Riding past a construction site in my neighbourhood, I was at first only casually disheartened to see a giant dumpster full of completely recyclable material sitting on the street. But as I cycled on my way, ruminating on the steps we take to ensure our household recycles efficiently, my mild distaste grew into a snit of righteously indignant proportions.
Why should I risk my fingers rinsing out locally line-caught albacore tuna cans when some steel-toed doofus can mindlessly chuck his big mac wrappers right on top of the perfectly-recyclable cardboard, steel, and wood waste he spent the morning mixing together in a landfill-bound dumpster? How hard would it be to invent a materials separation system that is as easy as chucking it in the bin?

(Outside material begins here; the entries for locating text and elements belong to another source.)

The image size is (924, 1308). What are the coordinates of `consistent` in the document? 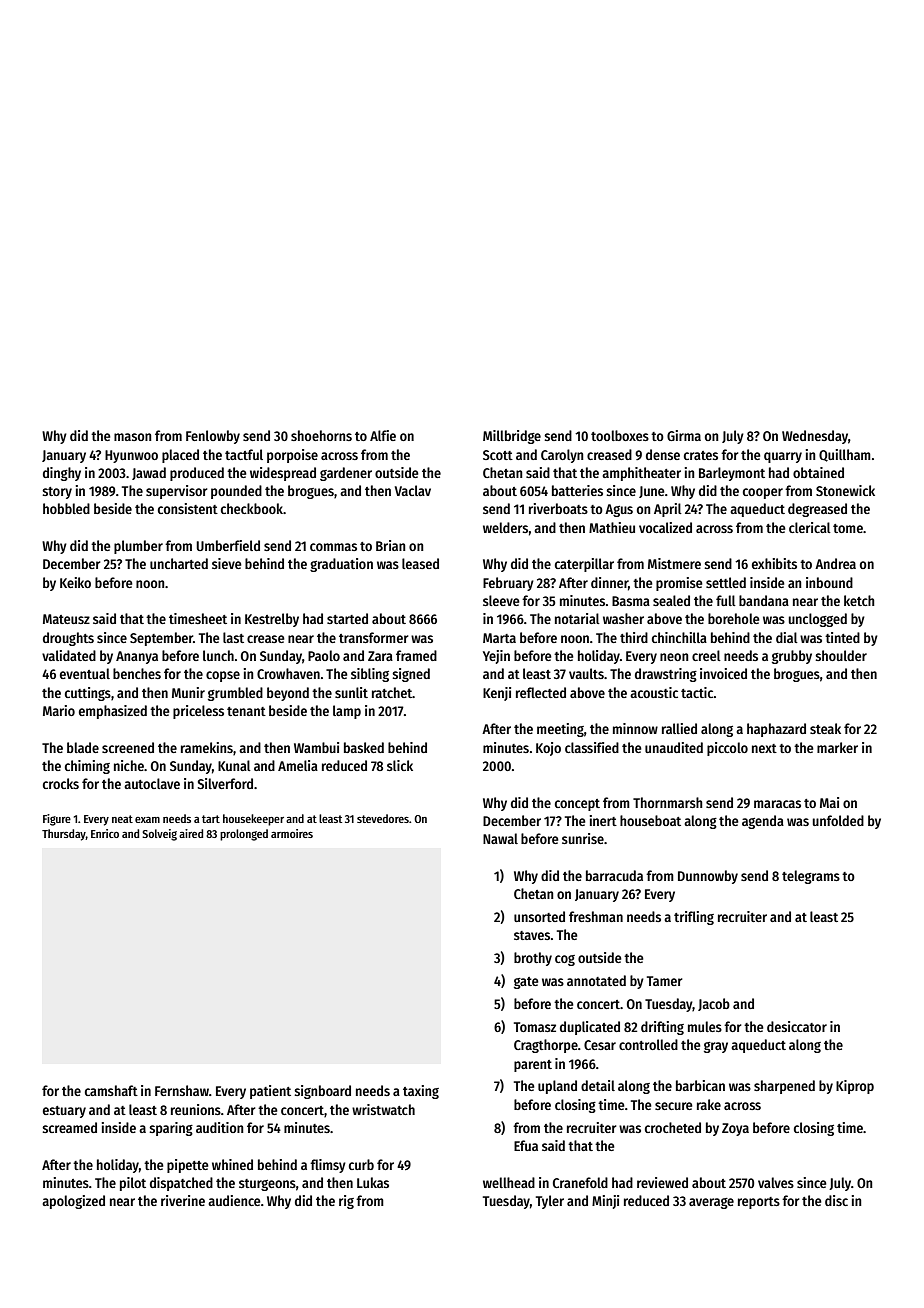 It's located at (188, 508).
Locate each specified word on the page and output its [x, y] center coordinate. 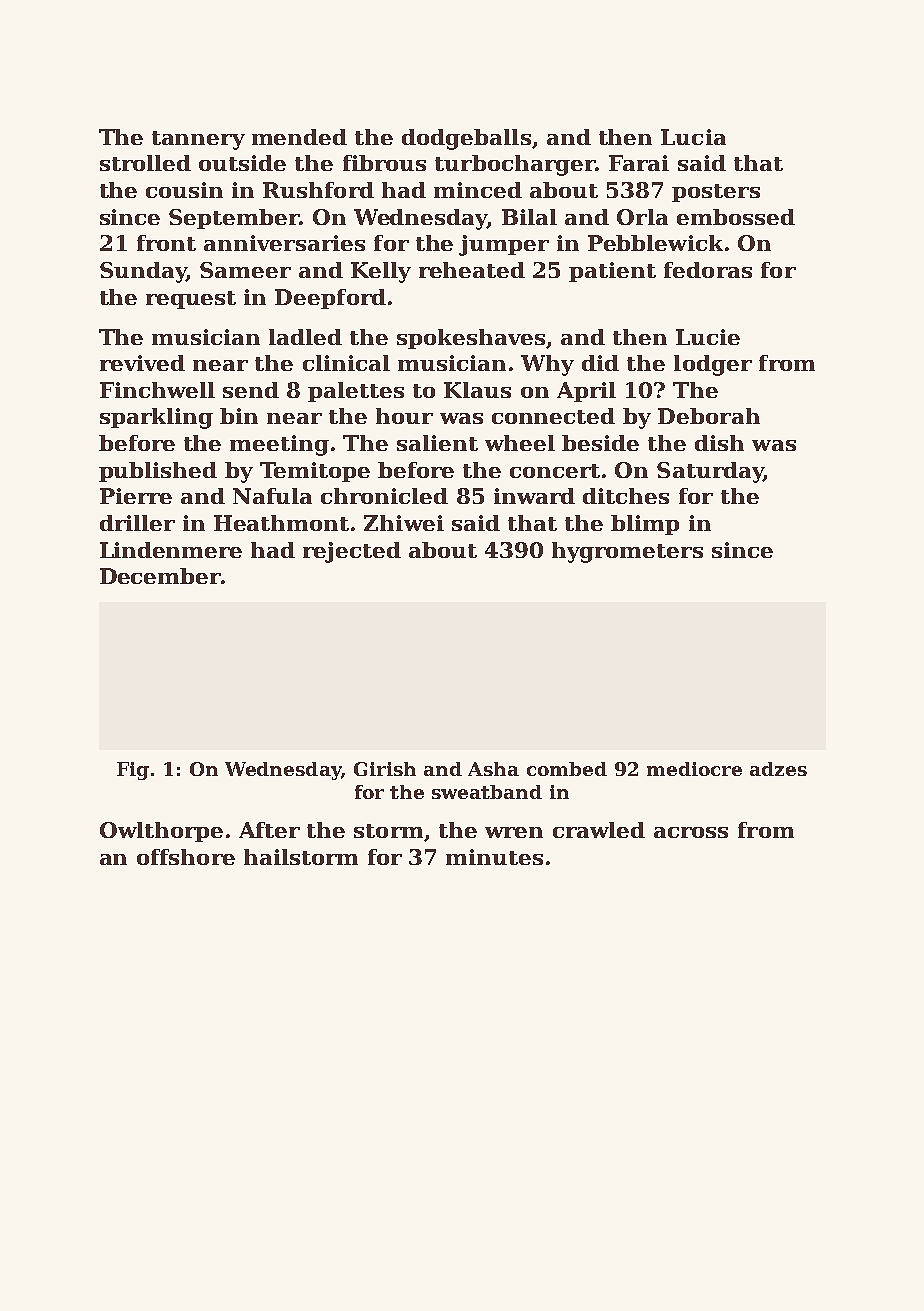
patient [612, 272]
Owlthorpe [161, 832]
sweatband [487, 792]
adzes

Well, the answer turns out to be, not very difficult at all. If you have Photoshop.
It’s a little more challenging to do in real life, but the City of Vancouver and Metro Vancouver appear to be taking it on. Under the Zero Waste category of Vancouver’s Greenest City Action Plan, a section called Enhance Construction, Renovation & Demolition Recycling tackles this very issue, with a series of proposed projects and legal amendments. A bit more Googling led me to this Metro Vancouver PDF, asking for feedback on mandatory construction and demolition recycling regulations.
No doubt many trades and developers will be howling like scorched cats at this latest affront to the easiest possible path to profit. But it really has to happen. And when it does, the recycler that can bring the easiest most intuitive system to market should be able to really clean up.
And all us happy home recyclers won’t feel quite as duped.